__What you should do__. Nothing but the lines below from the one with "Given: Open the NVMExpress entry" through the one with "How do I perform: Open" should be output, each exactly as given, and no pictures.

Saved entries
>>>>>

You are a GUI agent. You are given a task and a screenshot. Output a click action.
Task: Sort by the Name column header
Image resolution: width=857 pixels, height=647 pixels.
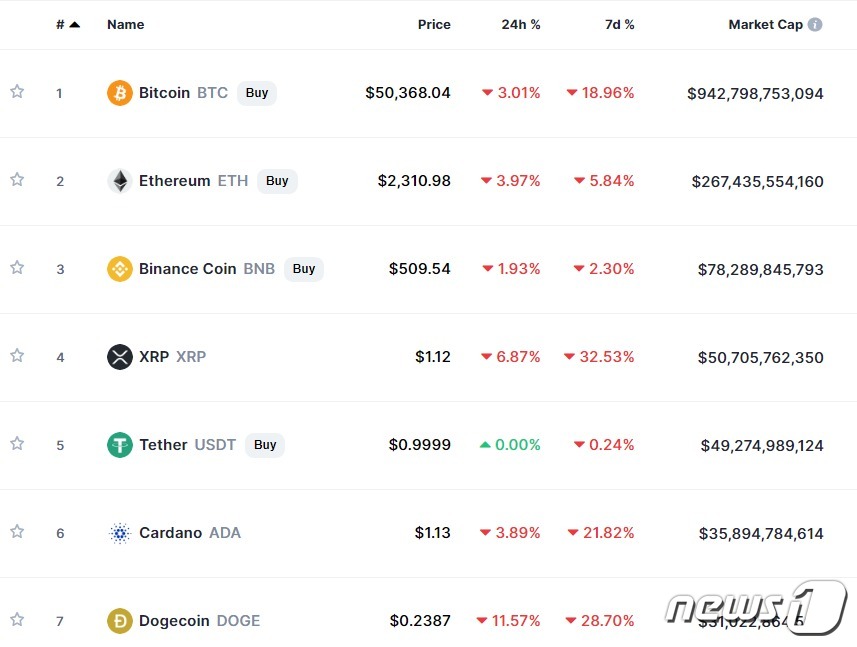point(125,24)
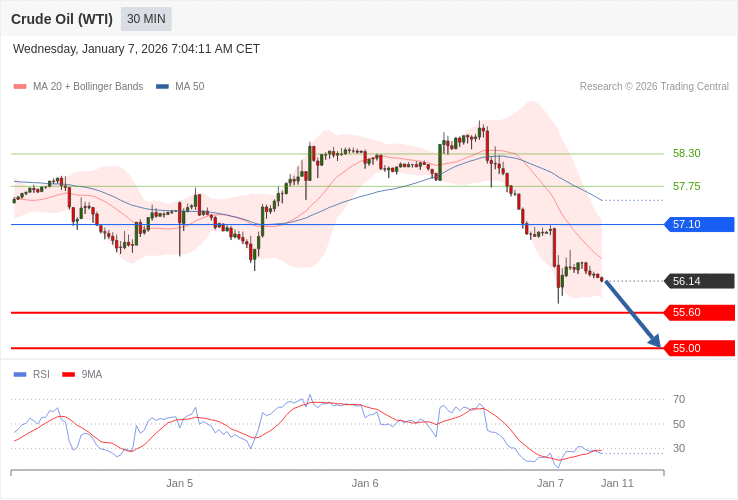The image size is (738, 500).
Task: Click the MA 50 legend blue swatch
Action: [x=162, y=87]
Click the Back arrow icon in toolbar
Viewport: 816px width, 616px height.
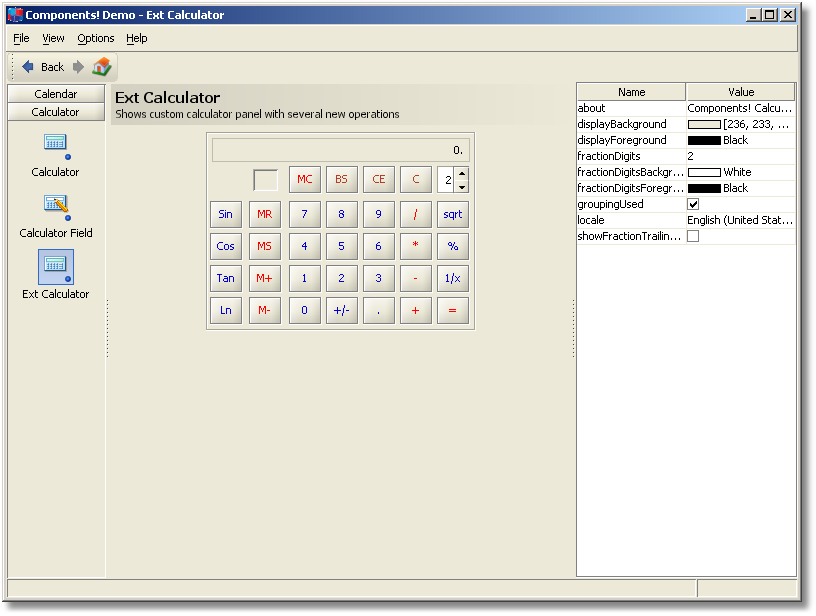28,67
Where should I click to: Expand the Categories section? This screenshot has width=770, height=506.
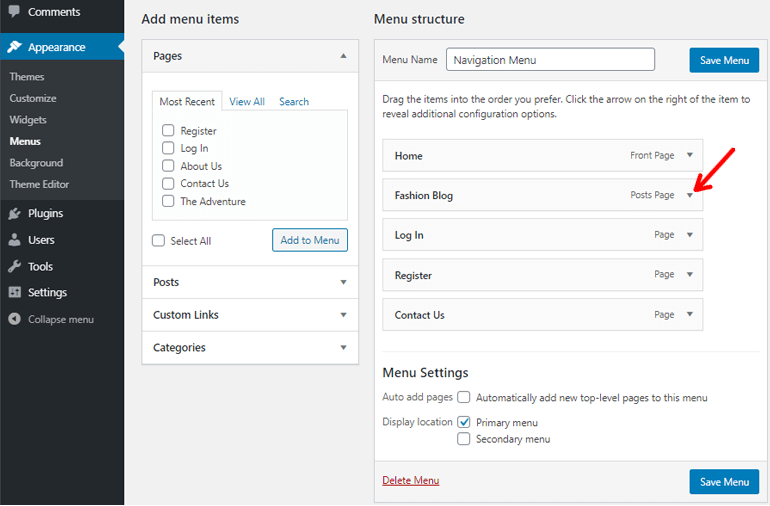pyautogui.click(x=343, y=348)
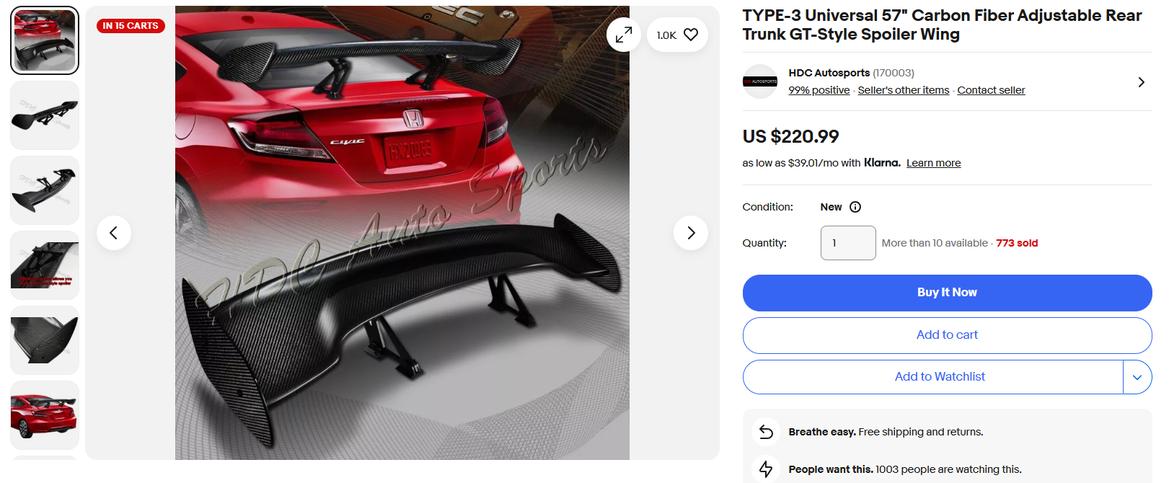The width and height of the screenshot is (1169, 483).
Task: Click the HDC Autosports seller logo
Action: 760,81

<<<<<
>>>>>

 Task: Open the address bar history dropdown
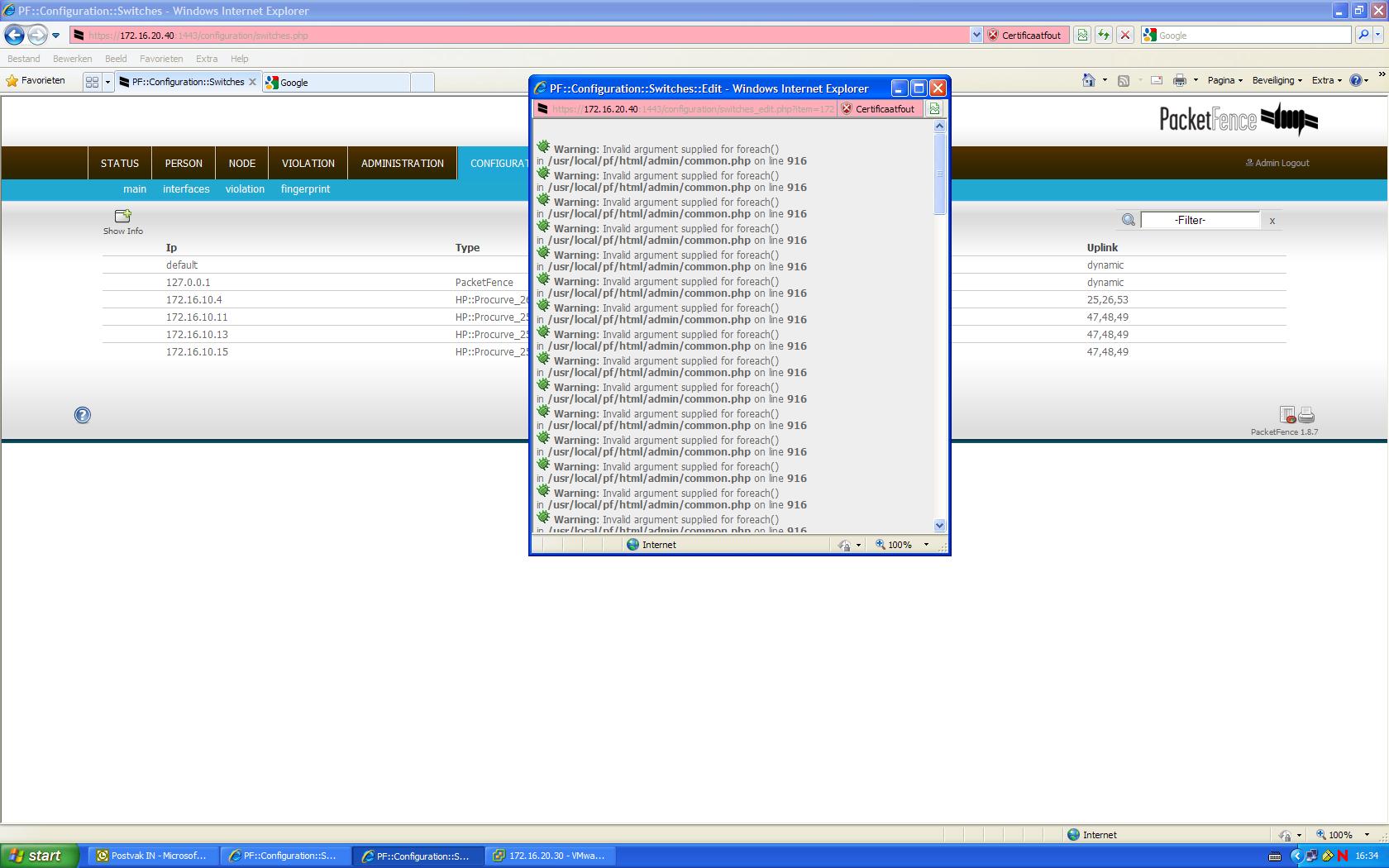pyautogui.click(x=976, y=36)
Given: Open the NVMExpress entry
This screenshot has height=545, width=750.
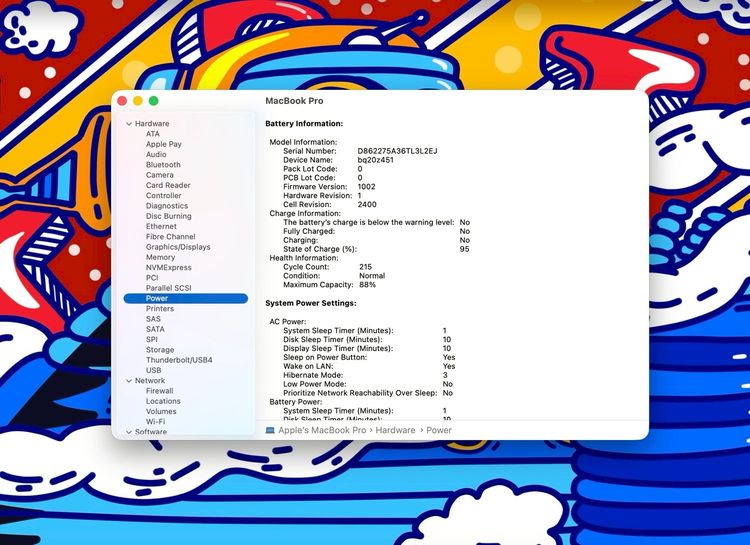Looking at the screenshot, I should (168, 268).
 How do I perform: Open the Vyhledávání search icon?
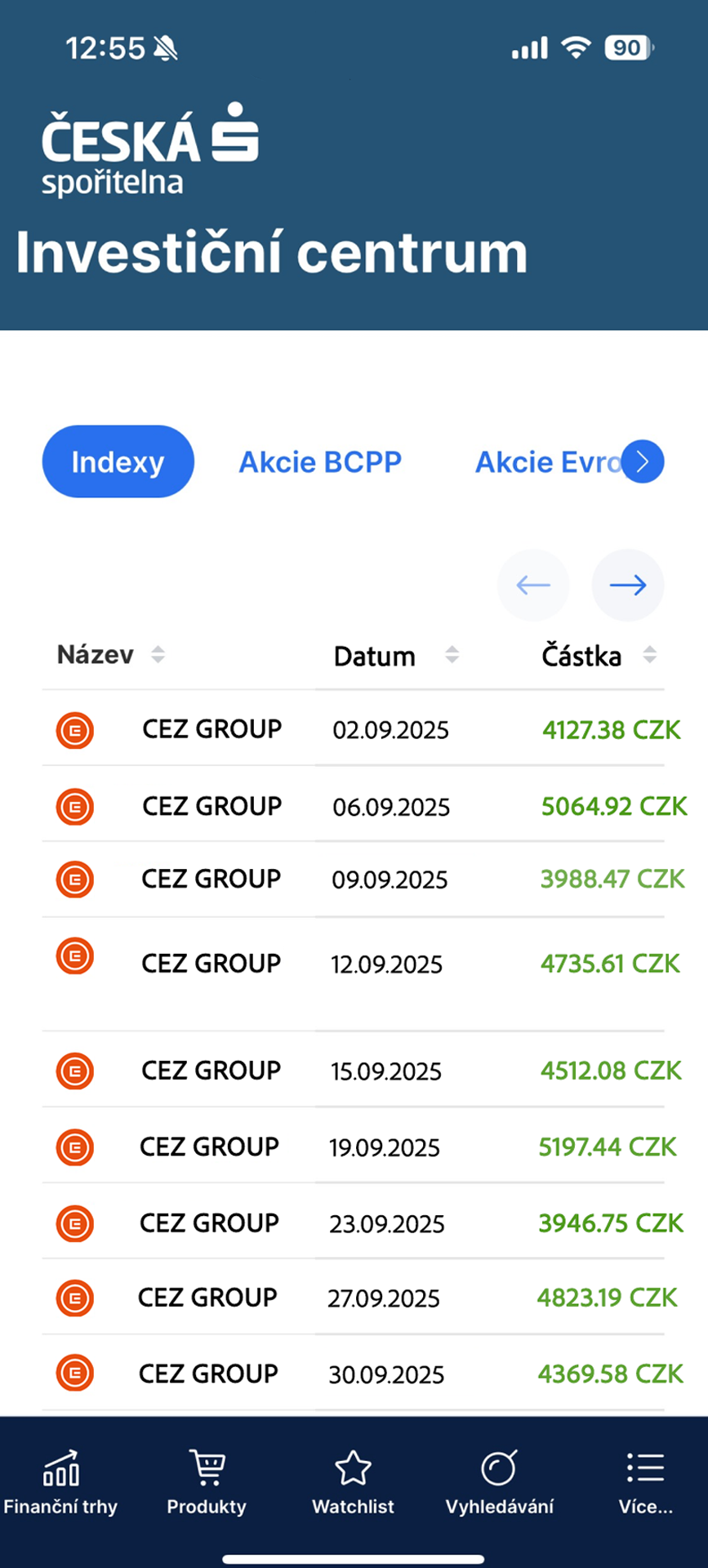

<<<<<

__Your solution__.
Given: Open the NVMExpress entry
This screenshot has height=545, width=750.
Looking at the screenshot, I should (168, 268).
 How do I perform: Open the Vyhledávání search icon?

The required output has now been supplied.